-- begin MATERIAL PROVIDED --
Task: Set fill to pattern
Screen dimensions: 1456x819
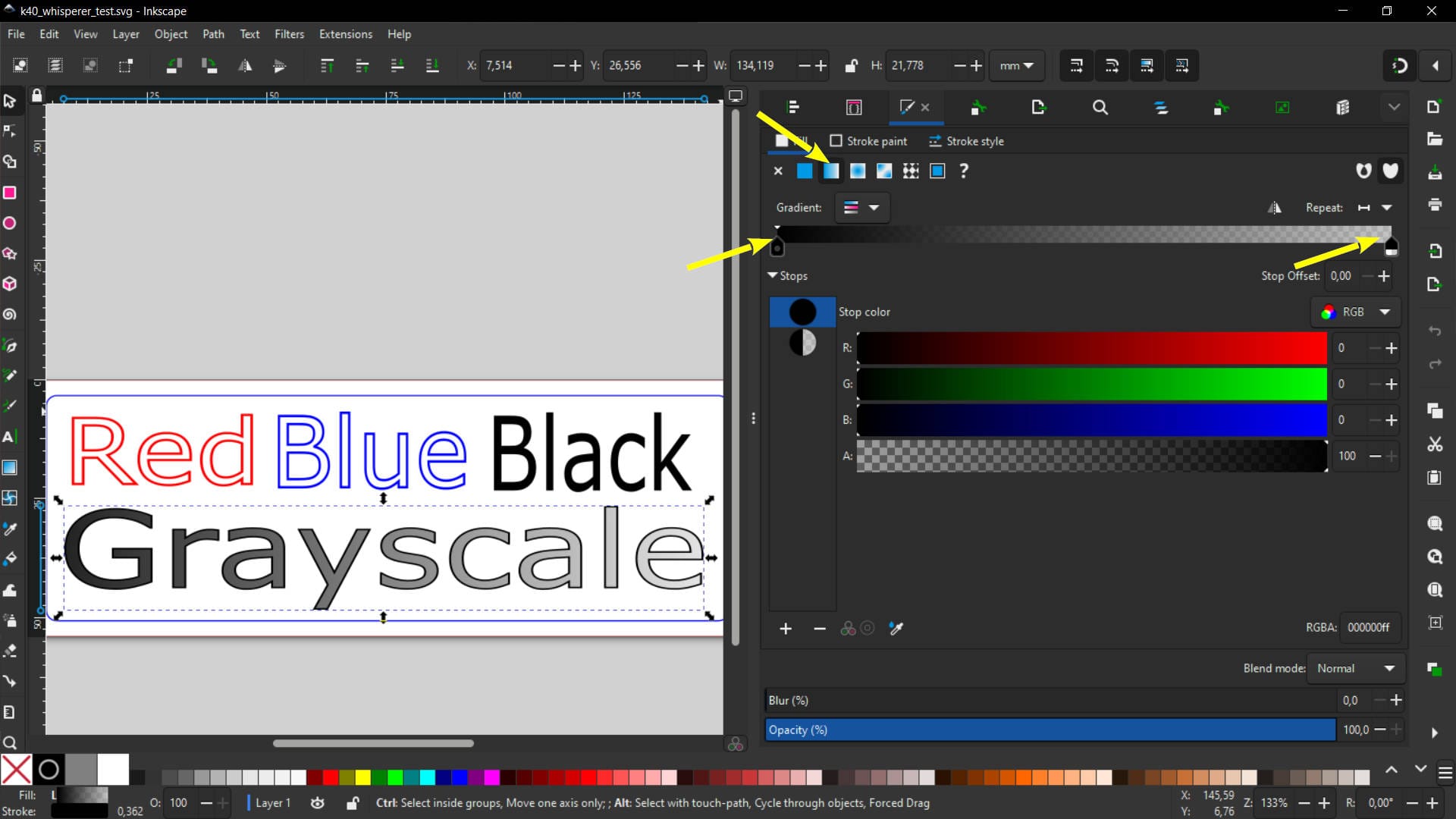Action: coord(910,171)
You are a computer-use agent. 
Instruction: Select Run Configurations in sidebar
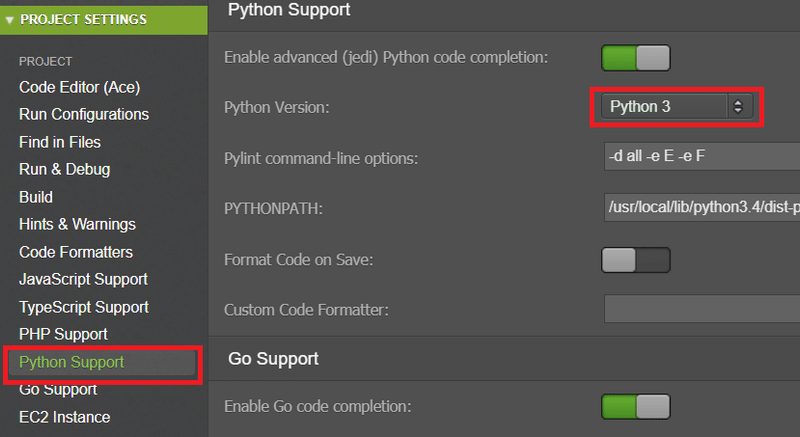(84, 114)
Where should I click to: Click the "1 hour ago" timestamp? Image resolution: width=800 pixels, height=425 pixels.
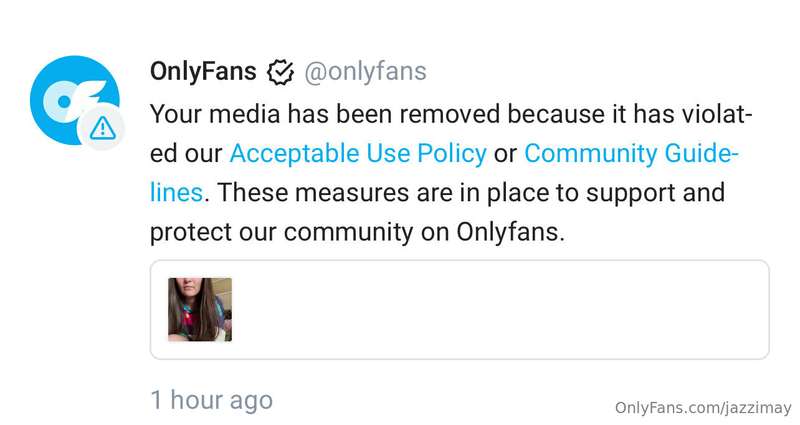pyautogui.click(x=212, y=399)
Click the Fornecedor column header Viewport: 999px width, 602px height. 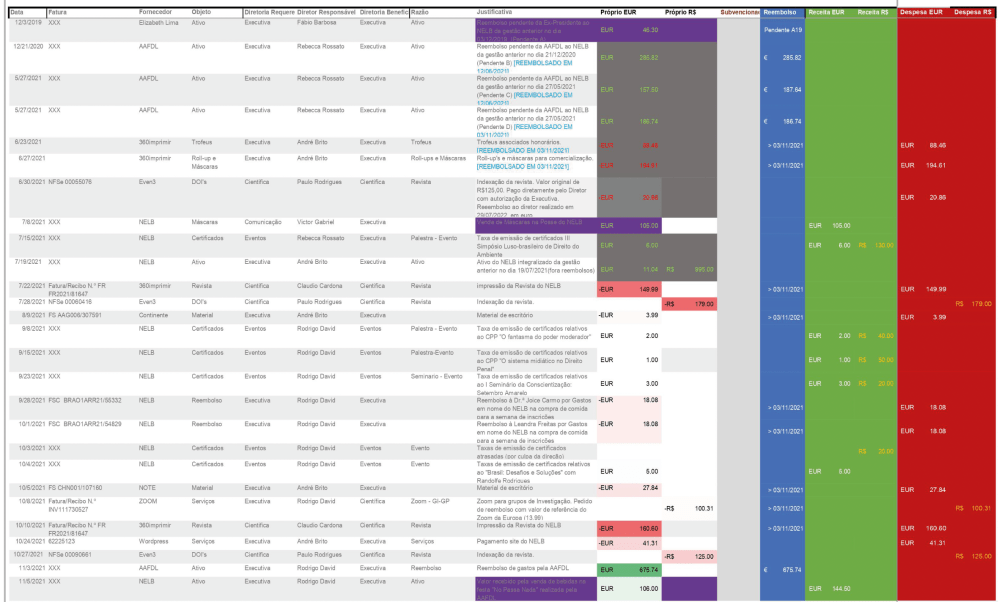point(155,12)
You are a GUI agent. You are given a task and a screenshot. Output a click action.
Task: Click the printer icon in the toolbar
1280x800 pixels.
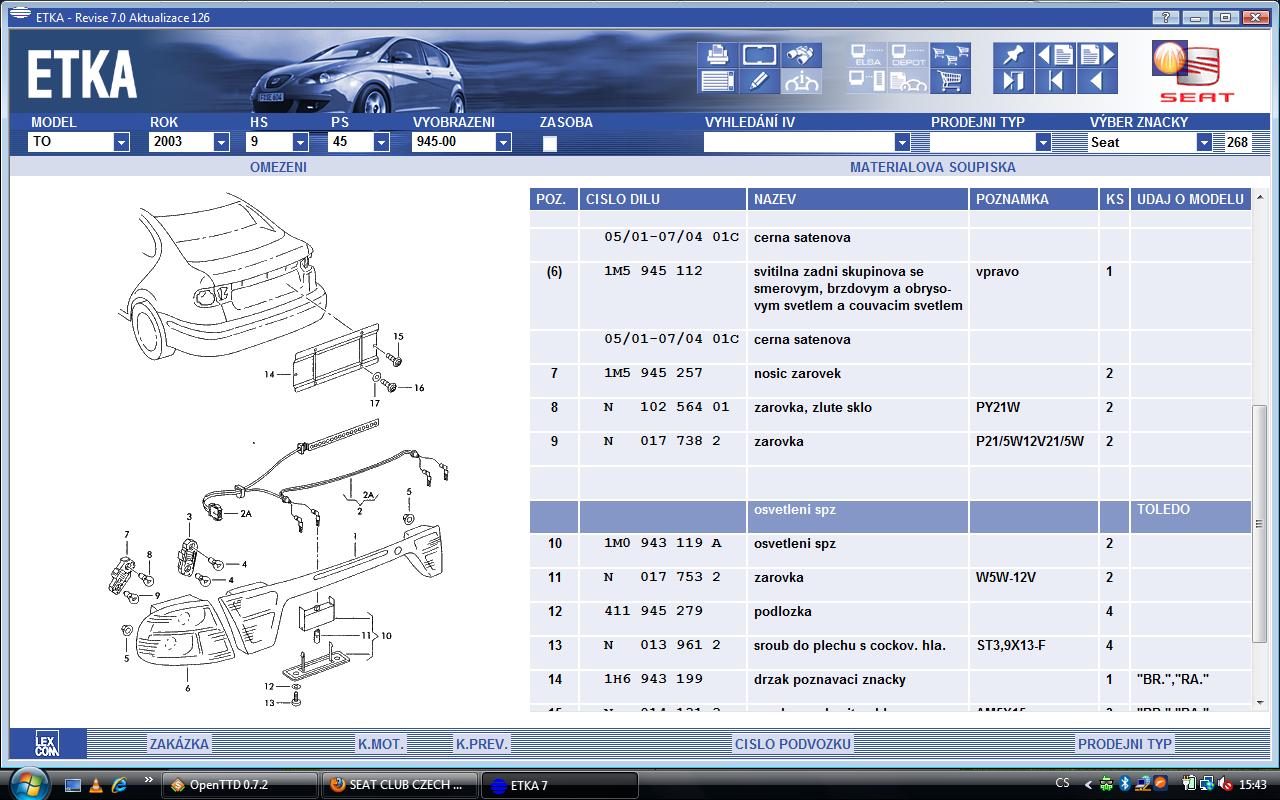pyautogui.click(x=717, y=54)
-- end MATERIAL PROVIDED --
WHAT IS NEEDED.
Extract every line of the listing above that contains the string "pixels", matching case exactly.

FINAL RESULT.
Where should I click to: Click the "1 hour ago" timestamp? Image resolution: width=800 pixels, height=425 pixels.
1280x800 pixels.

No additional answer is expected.